--- Task to complete ---
List every line in the rows below that contains the string "width".

--- Rows ---
— Start —
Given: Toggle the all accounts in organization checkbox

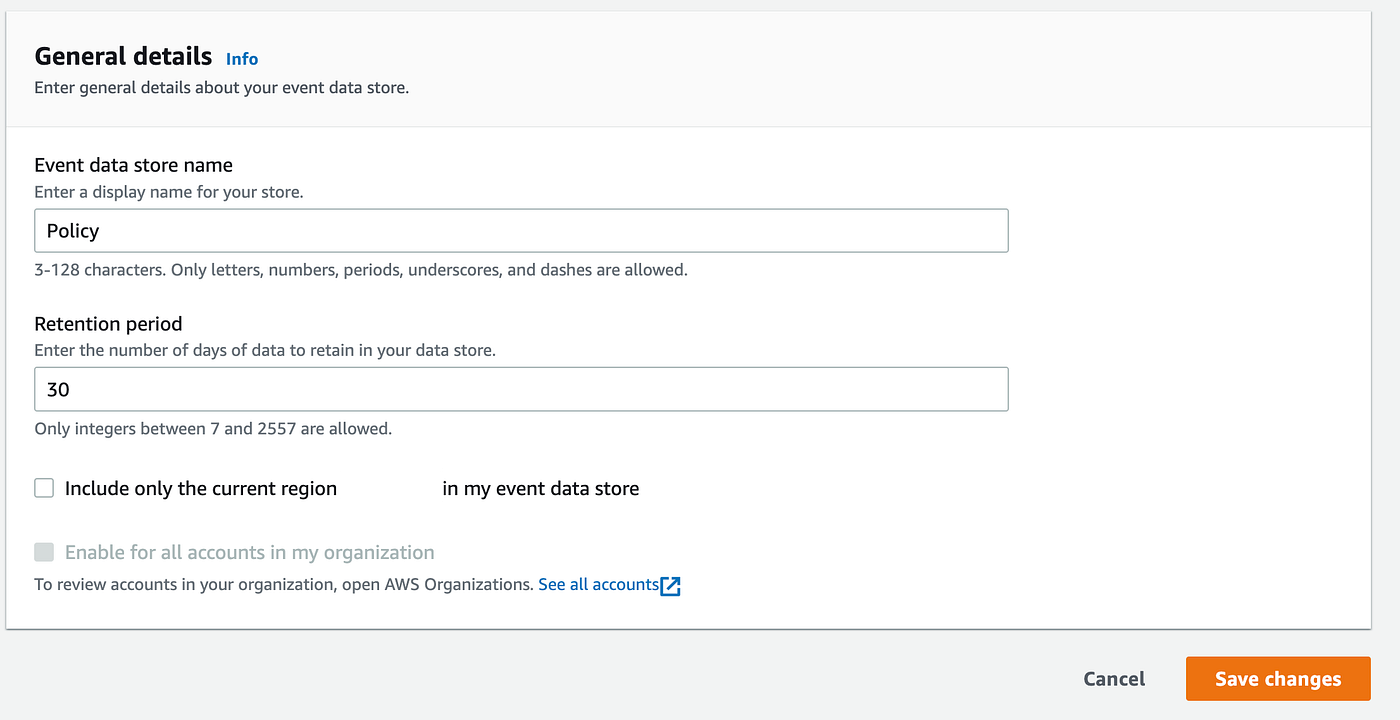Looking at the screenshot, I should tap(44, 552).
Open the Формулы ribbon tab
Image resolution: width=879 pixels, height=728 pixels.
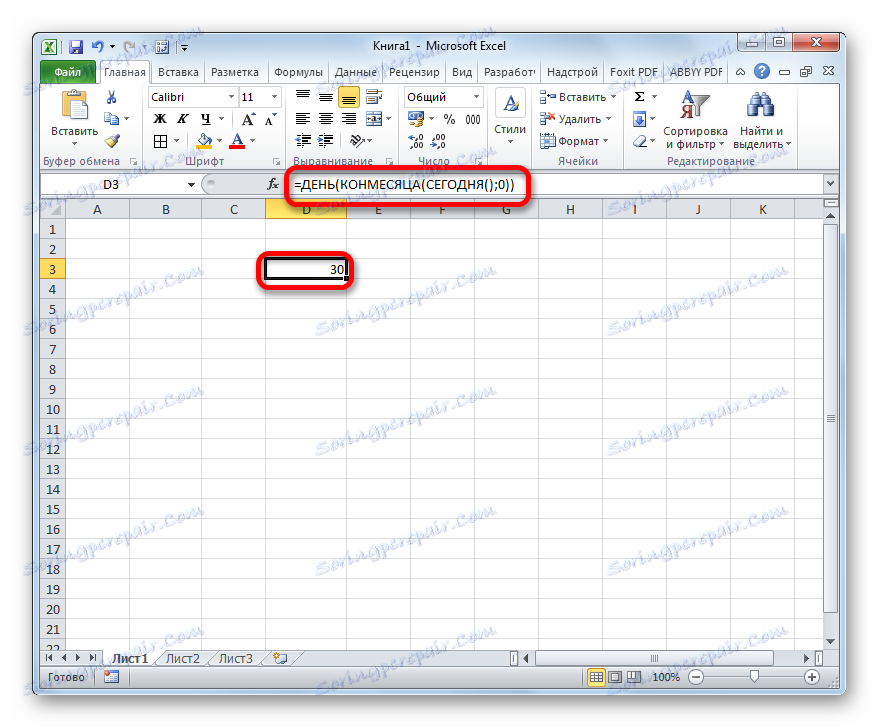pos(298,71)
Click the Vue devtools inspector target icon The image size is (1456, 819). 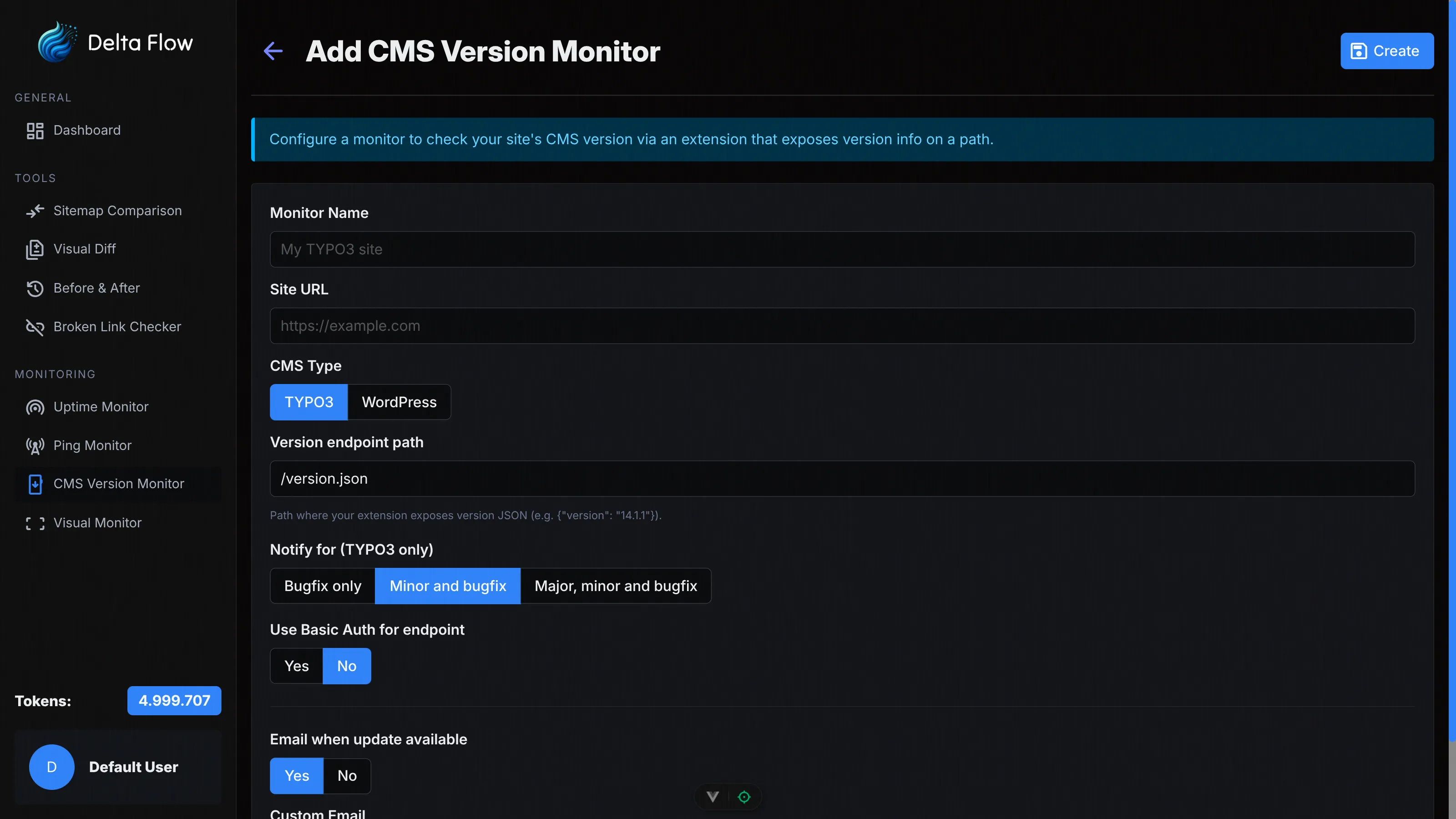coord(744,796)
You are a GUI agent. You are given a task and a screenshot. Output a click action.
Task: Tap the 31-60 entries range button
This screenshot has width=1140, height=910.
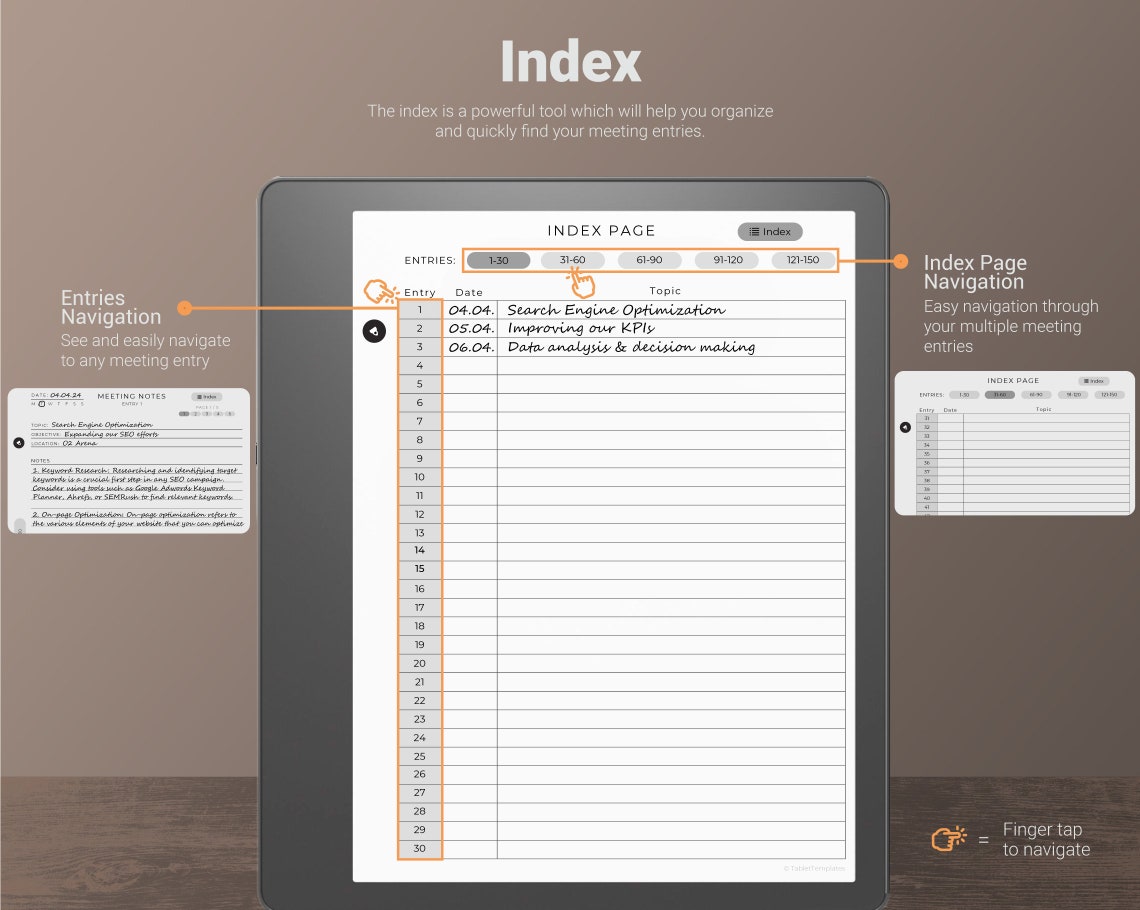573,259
— End —
--- Written response ---
Image resolution: width=879 pixels, height=728 pixels.
This screenshot has width=1140, height=910.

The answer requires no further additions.